Il est vrai, nous sommes tous des pacifistes. Vous le savez très bien, d'ailleurs, le but principal de l'armée suisse, qui est d'assurer la sécurité de notre pays, est un but pacifiste. On peut pratiquement être tous pacifistes sur cette planète, [PAGE 634] mais si quelque part il y en a un qui ne l'est pas et qui développe des idées belliqueuses et qu'il arrive à faire enregistrer ces idées à un peuple, le pacifisme des autres n'empêchera pas la guerre ou le risque de conflits. C'est bien pour ça qu'il faut une sécurité, qu'il faut une politique de sécurité et qu'il faut une armée pour l'assurer. L'armée doit évoluer, ça a été dit par plusieurs ici, je suis tout à fait d'accord avec ce point de vue. Il y a des évolutions internes - "Armée 95", "Armée XXI" -, il y a également des évolutions sur le plan externe que je défends. C'est pour ça que je défends le double oui pour la votation de dimanche, notamment pour l'armement de nos soldats dans des missions de maintien de la paix à l'étranger, parce que ça fait partie de l'évolution de l'armée.

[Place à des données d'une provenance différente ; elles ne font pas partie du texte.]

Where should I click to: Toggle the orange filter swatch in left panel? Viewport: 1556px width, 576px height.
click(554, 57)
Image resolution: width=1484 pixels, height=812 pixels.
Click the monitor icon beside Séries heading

Quant à certaines contradictions à relever, il a été dit ici qu'on peut très bien se passer d'une armée pour le moment, parce qu'il n'y a pas de risques de guerres et que si un risque revenait, on pourrait recréer une force armée si c'était nécessaire. C'est M. Mugny qui a dit ça. Mais, je crois que pour recréer une force armée, si ça devient nécessaire, il faut dix ans pour l'équiper, pour la former: ce n'est pas le lendemain du jour où le risque est annoncé qu'on va pouvoir se défendre. Non, c'est une question de structures à long terme, le maintien d'une armée, et pour garantir une sécurité à long terme, on ne peut pas déstructurer une armée aujourd'hui en pensant la remonter demain.

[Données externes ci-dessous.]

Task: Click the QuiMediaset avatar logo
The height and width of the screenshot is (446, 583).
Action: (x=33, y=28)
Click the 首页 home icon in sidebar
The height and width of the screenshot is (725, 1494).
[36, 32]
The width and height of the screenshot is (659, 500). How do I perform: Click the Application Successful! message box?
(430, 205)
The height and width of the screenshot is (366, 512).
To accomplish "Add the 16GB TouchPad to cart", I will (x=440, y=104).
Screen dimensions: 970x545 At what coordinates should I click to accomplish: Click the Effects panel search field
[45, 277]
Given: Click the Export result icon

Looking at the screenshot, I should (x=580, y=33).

Mme Garbani a parlé de la relation avec l'Union européenne en disant que le meilleur bouclier qu'on puisse avoir serait d'y adhérer. Mais pensez-vous, Madame Garbani, que l'Union européenne va accepter l'adhésion d'une Suisse ayant supprimé son armée? Non, l'Union européenne ne sera pas d'accord d'assurer notre couverture et notre défense. Une des premières conditions de l'Union européenne, c'est d'assurer une sécurité sur le plan européen avec la participation des pays membres. C'est pour ça que je suis convaincu qu'il y aura également une évolution à ce niveau pour l'entraînement de l'armée suisse, dans le sens d'une certaine collaboration internationale. Cela finira bien par arriver un jour, dans la vision d'une sécurité européenne commune, à l'inverse d'une Suisse confinée à la notion de réduit, tel que ça a été évoqué tout à l'heure.

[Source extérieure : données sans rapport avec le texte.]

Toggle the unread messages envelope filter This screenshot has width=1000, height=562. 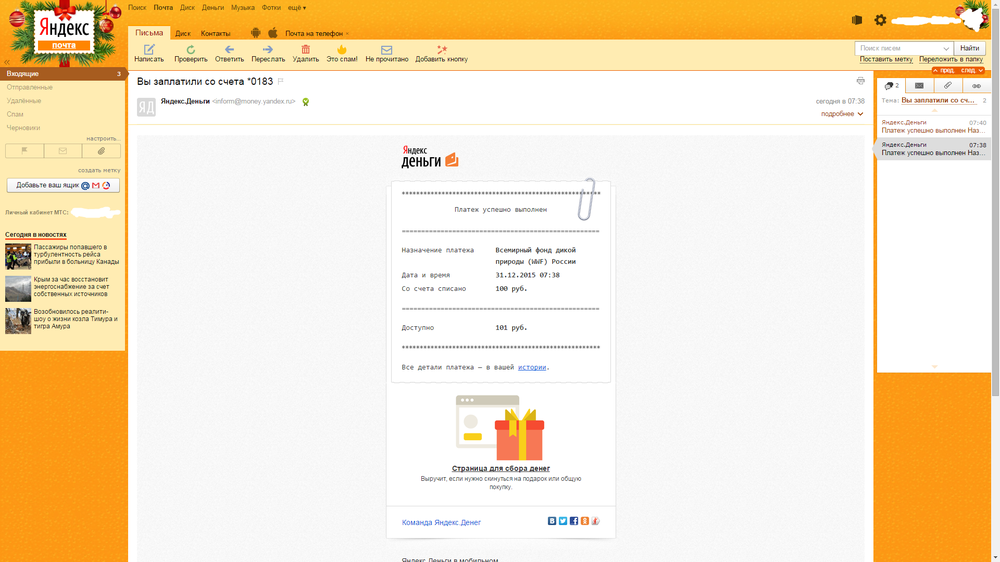(x=63, y=151)
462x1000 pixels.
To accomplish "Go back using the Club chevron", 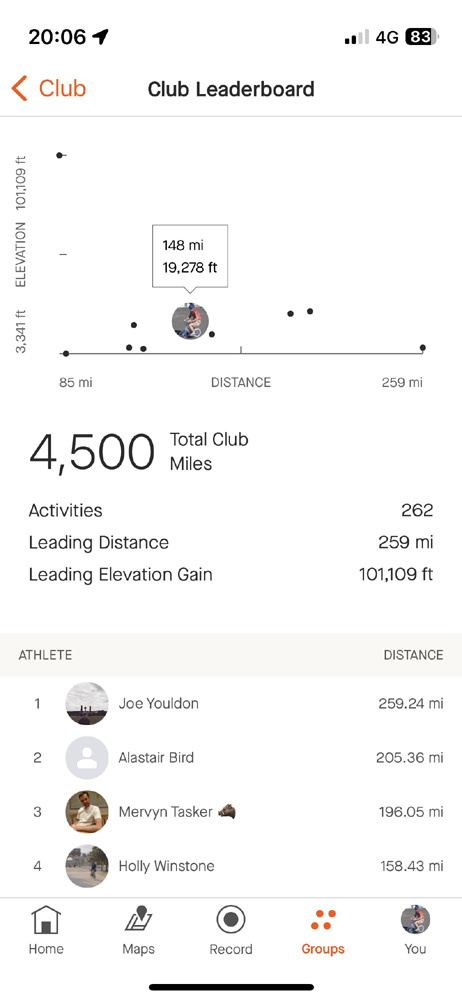I will (x=20, y=89).
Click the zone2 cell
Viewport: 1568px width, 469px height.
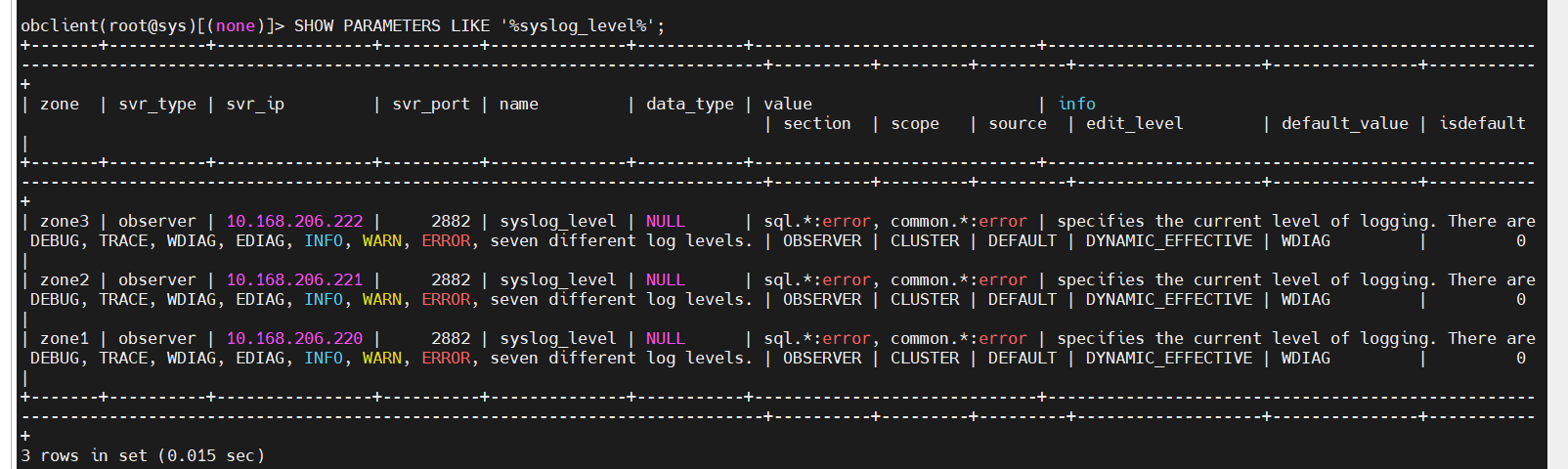click(x=65, y=280)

Et puis, beaucoup ont dit: "On pourrait utiliser cet argent pour beaucoup d'autres choses." Evidemment, c'est vrai. Mais on peut toujours dire: "On peut faire des économies ailleurs pour les utiliser à d'autres choses." Je fais un petit clin d'oeil ici à M. Cuche qui a également tenu ces propos en lui disant: "Certains, dans cette salle, pensent qu'on pourrait supprimer aussi les 4 milliards de francs de paiement des prestations écologiques aux paysans pour faire autre chose." Si on commence à discuter comme ça, on peut démanteler beaucoup de choses, et je ne crois pas non plus que c'est ce que l'on veut ici.
En conclusion, pour assurer la paix dans notre pays, pour assurer notre sécurité, nous devons rejeter cette initiative.